***** SUPPLIED RECORDS
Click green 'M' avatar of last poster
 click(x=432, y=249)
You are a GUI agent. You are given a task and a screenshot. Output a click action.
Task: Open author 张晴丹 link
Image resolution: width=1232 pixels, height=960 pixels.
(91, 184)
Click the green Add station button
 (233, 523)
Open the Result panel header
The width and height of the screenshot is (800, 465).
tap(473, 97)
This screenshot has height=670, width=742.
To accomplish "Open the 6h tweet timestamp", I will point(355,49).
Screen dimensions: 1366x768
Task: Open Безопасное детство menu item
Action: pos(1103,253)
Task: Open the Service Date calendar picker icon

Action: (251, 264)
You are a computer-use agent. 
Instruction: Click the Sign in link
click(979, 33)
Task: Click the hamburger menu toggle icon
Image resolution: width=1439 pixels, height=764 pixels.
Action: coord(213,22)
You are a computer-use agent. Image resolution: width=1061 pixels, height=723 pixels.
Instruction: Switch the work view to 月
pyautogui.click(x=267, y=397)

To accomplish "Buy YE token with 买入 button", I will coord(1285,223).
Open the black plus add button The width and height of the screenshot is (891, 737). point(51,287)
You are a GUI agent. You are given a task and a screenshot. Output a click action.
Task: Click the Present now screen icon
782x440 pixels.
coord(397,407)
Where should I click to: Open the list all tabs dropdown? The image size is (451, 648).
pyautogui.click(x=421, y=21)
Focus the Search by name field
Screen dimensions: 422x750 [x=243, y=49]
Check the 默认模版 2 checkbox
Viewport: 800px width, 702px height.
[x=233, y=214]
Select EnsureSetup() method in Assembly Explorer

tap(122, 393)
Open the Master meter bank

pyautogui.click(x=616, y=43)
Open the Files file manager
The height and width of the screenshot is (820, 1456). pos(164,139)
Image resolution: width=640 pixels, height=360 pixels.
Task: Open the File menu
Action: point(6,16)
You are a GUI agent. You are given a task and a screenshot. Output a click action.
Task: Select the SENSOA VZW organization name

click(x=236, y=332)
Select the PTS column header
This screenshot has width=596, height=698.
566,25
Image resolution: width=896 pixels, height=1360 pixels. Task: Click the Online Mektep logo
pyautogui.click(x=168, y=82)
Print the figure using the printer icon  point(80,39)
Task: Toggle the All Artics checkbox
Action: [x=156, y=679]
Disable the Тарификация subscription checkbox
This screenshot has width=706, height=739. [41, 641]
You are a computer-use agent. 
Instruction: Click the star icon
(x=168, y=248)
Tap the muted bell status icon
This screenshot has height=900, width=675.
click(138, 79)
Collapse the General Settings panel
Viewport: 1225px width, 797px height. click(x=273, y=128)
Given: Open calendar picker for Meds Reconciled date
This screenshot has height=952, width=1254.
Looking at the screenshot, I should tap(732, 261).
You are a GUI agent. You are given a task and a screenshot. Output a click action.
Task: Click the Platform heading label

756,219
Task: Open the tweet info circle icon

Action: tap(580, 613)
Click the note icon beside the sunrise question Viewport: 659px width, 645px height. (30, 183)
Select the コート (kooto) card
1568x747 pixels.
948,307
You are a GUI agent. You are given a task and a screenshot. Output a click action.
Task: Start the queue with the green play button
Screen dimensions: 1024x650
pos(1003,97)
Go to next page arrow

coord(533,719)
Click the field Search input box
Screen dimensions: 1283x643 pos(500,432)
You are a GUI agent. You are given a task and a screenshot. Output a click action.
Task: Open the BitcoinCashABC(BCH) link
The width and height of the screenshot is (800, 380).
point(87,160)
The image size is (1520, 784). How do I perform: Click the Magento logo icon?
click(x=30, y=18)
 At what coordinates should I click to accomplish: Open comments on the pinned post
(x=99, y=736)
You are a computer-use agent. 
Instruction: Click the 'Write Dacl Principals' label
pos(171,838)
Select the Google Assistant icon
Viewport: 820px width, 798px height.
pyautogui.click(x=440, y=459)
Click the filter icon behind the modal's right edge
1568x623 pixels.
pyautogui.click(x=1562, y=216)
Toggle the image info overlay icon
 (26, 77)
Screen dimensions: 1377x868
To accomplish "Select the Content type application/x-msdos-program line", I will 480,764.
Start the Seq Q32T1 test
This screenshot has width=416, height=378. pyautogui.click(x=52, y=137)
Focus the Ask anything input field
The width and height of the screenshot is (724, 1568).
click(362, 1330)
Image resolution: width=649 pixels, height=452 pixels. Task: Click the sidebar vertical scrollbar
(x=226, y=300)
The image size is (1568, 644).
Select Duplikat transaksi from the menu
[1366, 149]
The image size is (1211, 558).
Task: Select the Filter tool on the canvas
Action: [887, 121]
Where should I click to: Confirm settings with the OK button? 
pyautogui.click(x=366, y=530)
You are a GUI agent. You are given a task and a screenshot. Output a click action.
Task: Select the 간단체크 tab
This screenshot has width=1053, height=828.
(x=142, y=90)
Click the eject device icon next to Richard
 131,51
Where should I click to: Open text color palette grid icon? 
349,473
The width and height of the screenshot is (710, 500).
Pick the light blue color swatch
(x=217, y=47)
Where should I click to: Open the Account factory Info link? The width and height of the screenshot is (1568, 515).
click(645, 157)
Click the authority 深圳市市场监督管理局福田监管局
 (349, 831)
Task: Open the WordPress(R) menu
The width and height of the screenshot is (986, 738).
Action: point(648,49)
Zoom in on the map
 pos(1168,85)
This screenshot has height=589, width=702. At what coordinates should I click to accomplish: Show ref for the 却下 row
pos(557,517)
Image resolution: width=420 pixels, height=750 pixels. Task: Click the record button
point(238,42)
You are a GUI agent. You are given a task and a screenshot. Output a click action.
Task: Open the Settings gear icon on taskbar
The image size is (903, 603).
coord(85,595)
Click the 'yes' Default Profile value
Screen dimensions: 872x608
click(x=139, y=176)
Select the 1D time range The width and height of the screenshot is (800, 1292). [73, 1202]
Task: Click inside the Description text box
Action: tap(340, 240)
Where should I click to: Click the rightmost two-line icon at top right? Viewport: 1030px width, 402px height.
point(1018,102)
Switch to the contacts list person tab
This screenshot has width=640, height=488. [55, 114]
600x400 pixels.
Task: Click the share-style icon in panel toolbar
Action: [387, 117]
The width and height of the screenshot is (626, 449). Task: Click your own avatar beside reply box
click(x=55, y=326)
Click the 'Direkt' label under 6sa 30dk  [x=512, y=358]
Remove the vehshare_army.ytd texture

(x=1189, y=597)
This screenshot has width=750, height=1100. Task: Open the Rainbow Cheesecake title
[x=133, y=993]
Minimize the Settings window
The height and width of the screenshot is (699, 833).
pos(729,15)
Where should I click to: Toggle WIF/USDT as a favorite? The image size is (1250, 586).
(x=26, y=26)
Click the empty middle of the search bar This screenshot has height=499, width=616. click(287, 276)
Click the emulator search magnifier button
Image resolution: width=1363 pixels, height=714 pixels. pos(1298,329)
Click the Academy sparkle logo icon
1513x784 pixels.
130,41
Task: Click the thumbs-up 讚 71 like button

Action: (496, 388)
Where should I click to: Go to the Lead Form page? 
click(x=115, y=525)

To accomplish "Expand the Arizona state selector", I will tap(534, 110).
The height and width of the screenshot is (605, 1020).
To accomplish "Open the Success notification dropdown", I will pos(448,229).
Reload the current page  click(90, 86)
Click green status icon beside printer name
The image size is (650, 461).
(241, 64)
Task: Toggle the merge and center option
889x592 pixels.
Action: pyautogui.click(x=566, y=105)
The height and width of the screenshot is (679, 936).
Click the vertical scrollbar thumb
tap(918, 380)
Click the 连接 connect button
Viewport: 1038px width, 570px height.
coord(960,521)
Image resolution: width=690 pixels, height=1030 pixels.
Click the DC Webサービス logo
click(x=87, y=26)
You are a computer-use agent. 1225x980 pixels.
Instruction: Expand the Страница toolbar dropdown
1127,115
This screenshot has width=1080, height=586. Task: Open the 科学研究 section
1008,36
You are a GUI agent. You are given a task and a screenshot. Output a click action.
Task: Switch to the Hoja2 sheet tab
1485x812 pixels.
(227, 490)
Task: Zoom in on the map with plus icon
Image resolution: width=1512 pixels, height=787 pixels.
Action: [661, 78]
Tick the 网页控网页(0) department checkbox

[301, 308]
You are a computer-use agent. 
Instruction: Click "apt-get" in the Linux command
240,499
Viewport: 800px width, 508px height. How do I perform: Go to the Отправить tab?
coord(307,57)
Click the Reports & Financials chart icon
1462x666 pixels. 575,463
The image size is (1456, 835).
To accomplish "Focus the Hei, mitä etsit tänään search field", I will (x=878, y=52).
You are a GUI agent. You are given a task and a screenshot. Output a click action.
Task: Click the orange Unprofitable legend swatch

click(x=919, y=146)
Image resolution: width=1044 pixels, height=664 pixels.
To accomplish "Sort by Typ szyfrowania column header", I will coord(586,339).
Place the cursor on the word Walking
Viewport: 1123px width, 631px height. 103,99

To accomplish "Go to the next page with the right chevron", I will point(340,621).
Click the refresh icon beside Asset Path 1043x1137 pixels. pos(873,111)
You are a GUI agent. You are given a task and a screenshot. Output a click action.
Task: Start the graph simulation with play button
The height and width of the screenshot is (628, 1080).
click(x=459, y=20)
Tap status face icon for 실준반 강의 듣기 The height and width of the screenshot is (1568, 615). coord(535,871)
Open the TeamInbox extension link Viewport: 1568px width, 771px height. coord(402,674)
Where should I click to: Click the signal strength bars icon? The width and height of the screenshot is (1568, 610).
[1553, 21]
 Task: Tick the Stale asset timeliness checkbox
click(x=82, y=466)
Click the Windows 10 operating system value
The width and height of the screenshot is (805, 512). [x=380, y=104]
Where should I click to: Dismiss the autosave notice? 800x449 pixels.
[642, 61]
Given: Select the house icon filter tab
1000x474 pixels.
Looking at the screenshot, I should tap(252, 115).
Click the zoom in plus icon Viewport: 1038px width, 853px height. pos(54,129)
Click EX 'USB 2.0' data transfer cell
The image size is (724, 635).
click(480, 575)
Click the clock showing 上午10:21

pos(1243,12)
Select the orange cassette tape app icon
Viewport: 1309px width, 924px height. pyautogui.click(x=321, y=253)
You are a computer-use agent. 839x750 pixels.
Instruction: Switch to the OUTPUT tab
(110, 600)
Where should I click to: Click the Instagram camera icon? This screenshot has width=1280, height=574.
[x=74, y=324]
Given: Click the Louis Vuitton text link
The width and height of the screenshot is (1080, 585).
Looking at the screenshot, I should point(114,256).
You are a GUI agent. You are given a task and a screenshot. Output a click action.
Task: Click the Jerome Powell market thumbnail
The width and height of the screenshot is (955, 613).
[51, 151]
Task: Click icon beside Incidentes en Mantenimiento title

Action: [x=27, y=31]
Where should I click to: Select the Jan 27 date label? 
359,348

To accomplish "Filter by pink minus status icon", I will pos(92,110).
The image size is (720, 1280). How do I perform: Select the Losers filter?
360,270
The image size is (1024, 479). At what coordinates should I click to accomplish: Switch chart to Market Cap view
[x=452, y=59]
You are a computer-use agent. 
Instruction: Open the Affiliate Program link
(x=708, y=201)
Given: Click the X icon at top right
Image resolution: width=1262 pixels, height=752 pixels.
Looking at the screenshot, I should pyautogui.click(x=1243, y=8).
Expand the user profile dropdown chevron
**********
**BRIEF:** What lines in the data hold the word "chevron"? Return them.

**TASK SOLUTION:**
To accomplish "Go to the next page with the right chevron", I will point(340,621).
Expand the user profile dropdown chevron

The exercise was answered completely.